- What needs to be done
Write out the material in full, matching each line exactly.

- Data for processing
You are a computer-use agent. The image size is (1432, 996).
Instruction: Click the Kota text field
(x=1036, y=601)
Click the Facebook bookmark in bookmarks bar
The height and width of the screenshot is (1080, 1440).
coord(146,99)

- Result
You are a computer-use agent. The image size is (1432, 996).
Instruction: Click the Kota text field
(x=1036, y=601)
Click the Facebook bookmark in bookmarks bar
The height and width of the screenshot is (1080, 1440).
coord(146,99)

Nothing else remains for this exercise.